Testing

Current testing status and the planned testing strategy for Douto.

Current State

Planned Testing Strategy

Testing will be introduced in three phases across milestones v0.3 and v0.5.

Phase 1: Critical Path Tests (v0.3 — F26)

Framework: pytest Target: rechunk_v3.py — the most complex and fragile component

Priority functions to test:

Function	Lines	Why it’s critical
`smart_split()`	~200	The 5-pass chunking algorithm. Core of the entire pipeline.
`detect_section()`	~20	Uses 16 regex patterns to identify legal document structure.

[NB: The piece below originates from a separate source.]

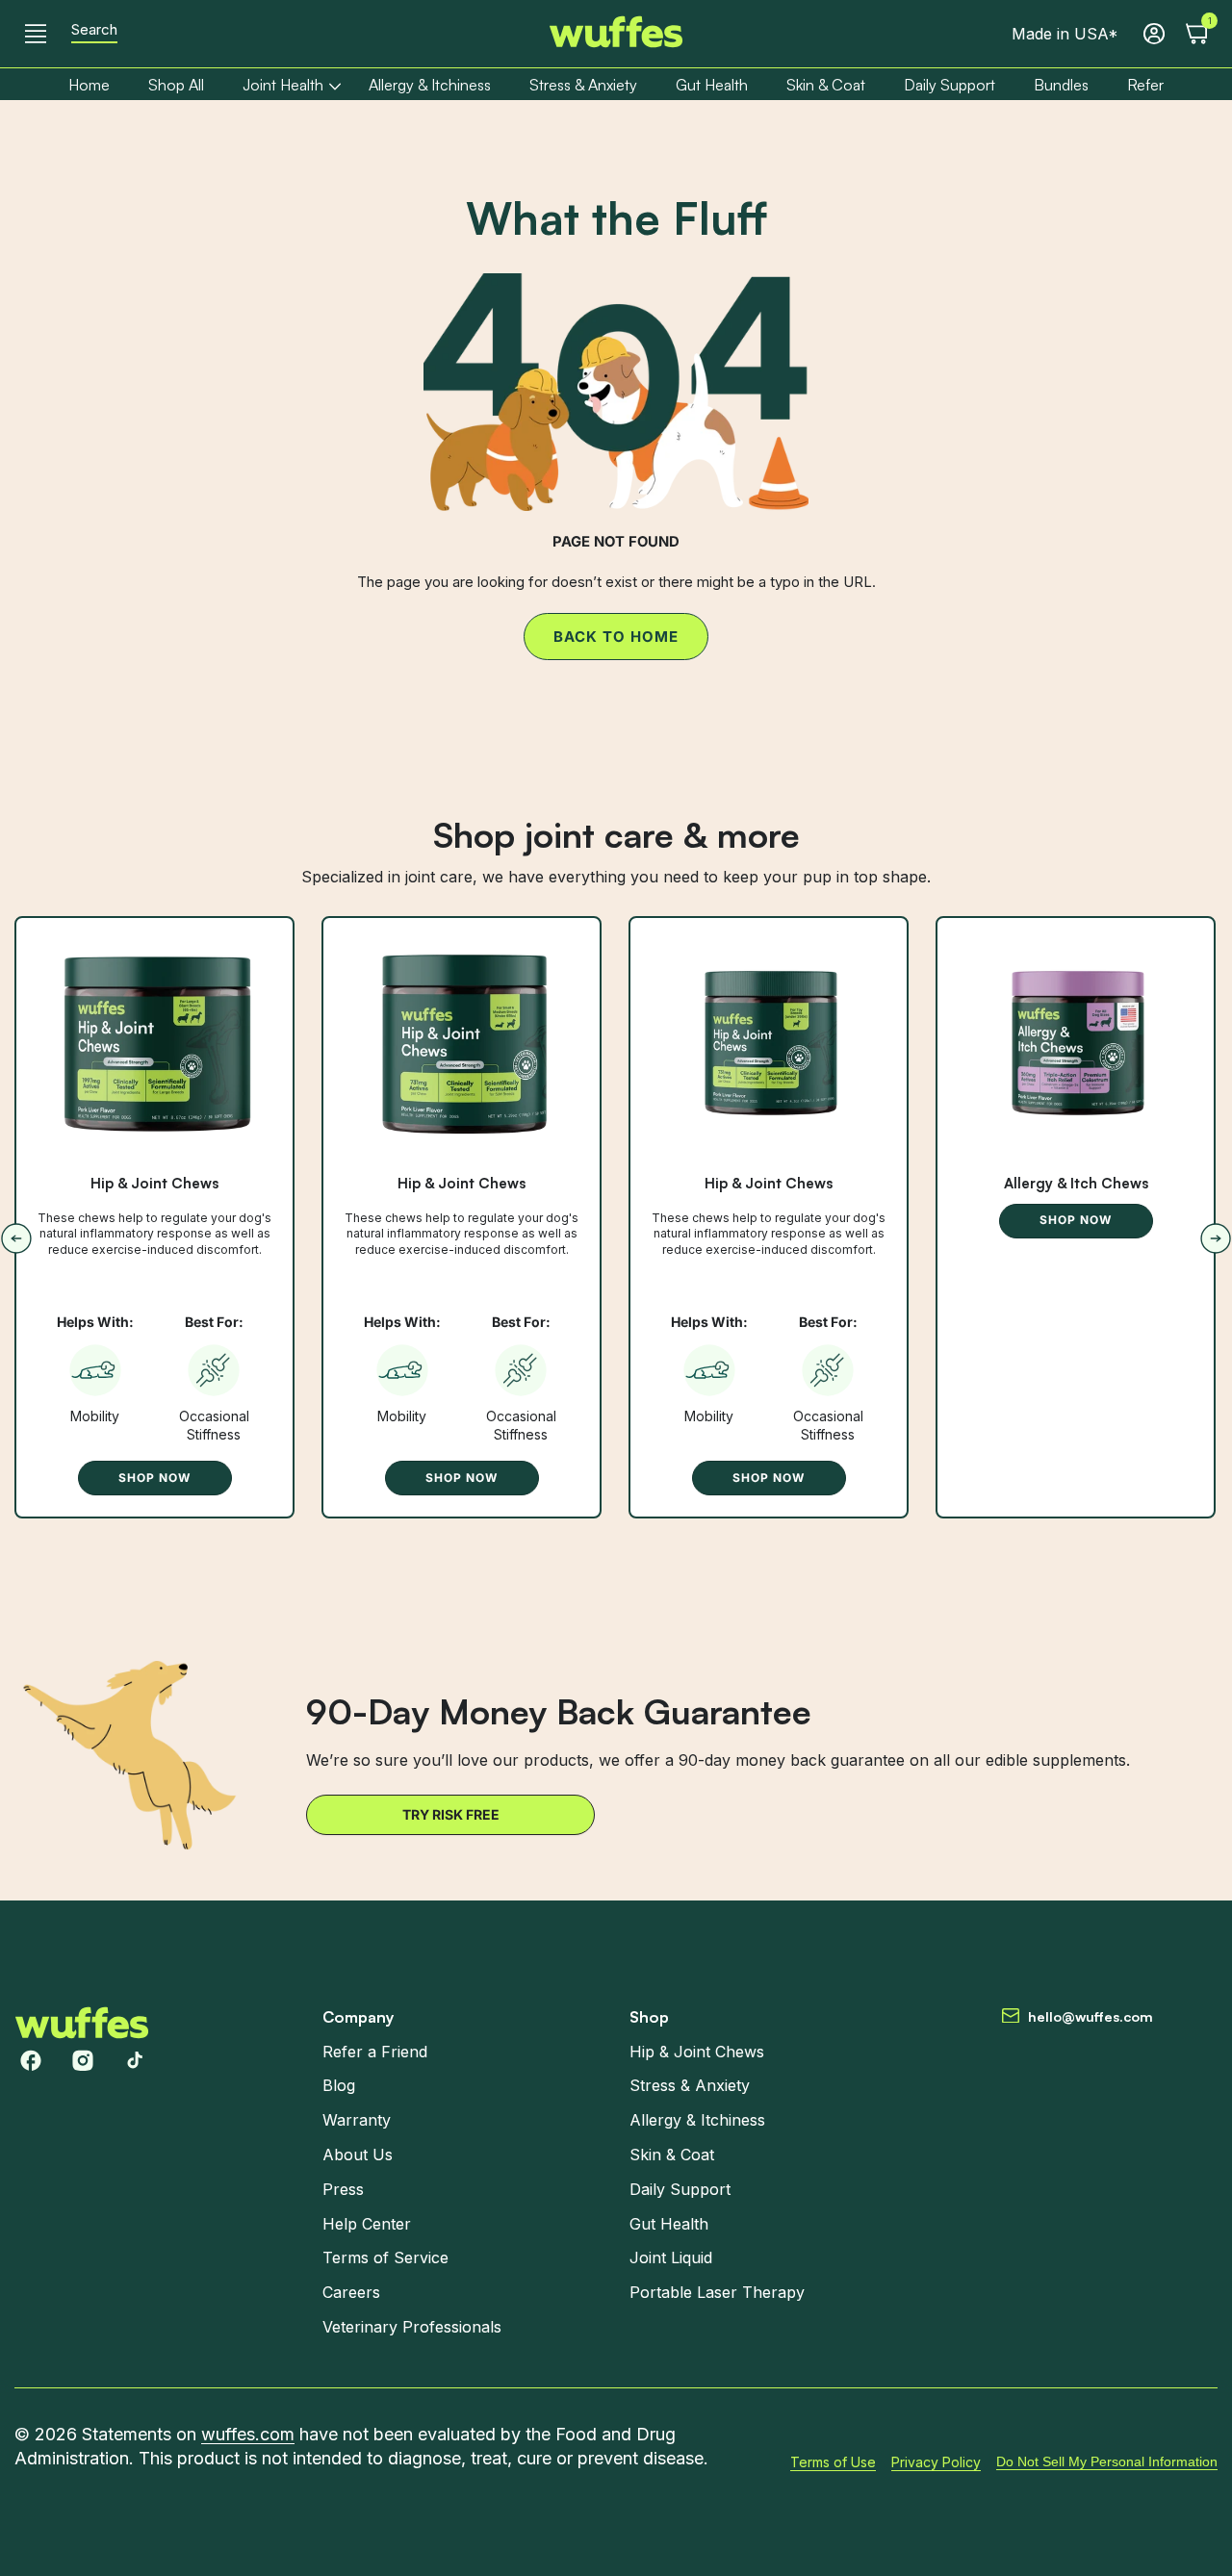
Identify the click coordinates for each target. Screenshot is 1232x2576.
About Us (357, 2154)
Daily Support (680, 2189)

Wrong detection = wrong chunk boundaries.
`classify_title()`	~50	Distinguishes content from noise, bibliography, summary, and running headers. False positives lose real content.
`aggregate_footnotes()`	~30	Groups footnotes with parent paragraphs. Broken grouping = orphaned footnotes.
`detect_tail()`	~20	Identifies trailing content (bibliography, index). Misdetection = bibliography mixed with content.
`classify_block_content()`	~40	Classifies blocks as example, table, characteristics, law_article, or bibliography.

Test fixtures: Real markdown samples from legal books (anonymized if needed to avoid IP concerns).

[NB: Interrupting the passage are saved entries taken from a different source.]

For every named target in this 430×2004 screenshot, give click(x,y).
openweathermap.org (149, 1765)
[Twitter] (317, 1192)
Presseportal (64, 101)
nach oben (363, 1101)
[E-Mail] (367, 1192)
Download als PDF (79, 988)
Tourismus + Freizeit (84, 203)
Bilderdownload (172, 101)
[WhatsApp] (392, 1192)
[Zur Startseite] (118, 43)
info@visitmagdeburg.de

Minimum acceptance: At least one test per function above, covering both the happy path and at least one edge case.

Phase 2: Utility Tests (v0.3 — F27)

Target: Shared functions (currently duplicated, to be extracted to utils.py in F23)

Function	Edge cases to cover
`parse_frontmatter()`	Values with colons (`titulo: "Codigo Civil: Comentado"`), hash symbols, multiline values, missing frontmatter, malformed YAML
`slugify()`	Unicode characters, accented letters, special characters, collision-prone inputs (e.g., “Contratos - Vol. 1” vs. “Contratos - Vol 1”)
`extract_json()`	Valid JSON in markdown code blocks, JSON with extra text around it, malformed JSON, nested objects
`compose_embedding_text()`	Missing metadata fields, empty body, very long text (truncation at 512 tokens)

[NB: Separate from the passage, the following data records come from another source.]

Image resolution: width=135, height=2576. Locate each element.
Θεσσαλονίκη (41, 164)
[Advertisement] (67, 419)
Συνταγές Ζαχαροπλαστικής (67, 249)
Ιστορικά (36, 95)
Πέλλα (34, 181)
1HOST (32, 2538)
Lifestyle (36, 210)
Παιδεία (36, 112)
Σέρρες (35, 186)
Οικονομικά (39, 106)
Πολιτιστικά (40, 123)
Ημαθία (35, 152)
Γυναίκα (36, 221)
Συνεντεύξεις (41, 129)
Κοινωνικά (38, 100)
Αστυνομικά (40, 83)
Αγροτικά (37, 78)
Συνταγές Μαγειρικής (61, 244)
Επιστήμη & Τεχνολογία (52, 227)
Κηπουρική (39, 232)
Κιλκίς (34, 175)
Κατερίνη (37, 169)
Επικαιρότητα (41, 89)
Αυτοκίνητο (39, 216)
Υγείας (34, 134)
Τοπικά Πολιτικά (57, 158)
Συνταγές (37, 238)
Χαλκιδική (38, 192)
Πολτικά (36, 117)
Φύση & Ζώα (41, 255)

Phase 3: Search Quality Tests (v0.5 — F40)

Target: End-to-end search quality evaluation

Component	What to measure
Evaluation set	30+ queries with expected result chunks (manually curated)
recall@5	What fraction of expected results appear in top 5?
recall@10	What fraction appear in top 10?
nDCG	Are the most relevant results ranked highest?
Regression detection	Before/after comparison when pipeline changes (new model, new prompt, rechunking)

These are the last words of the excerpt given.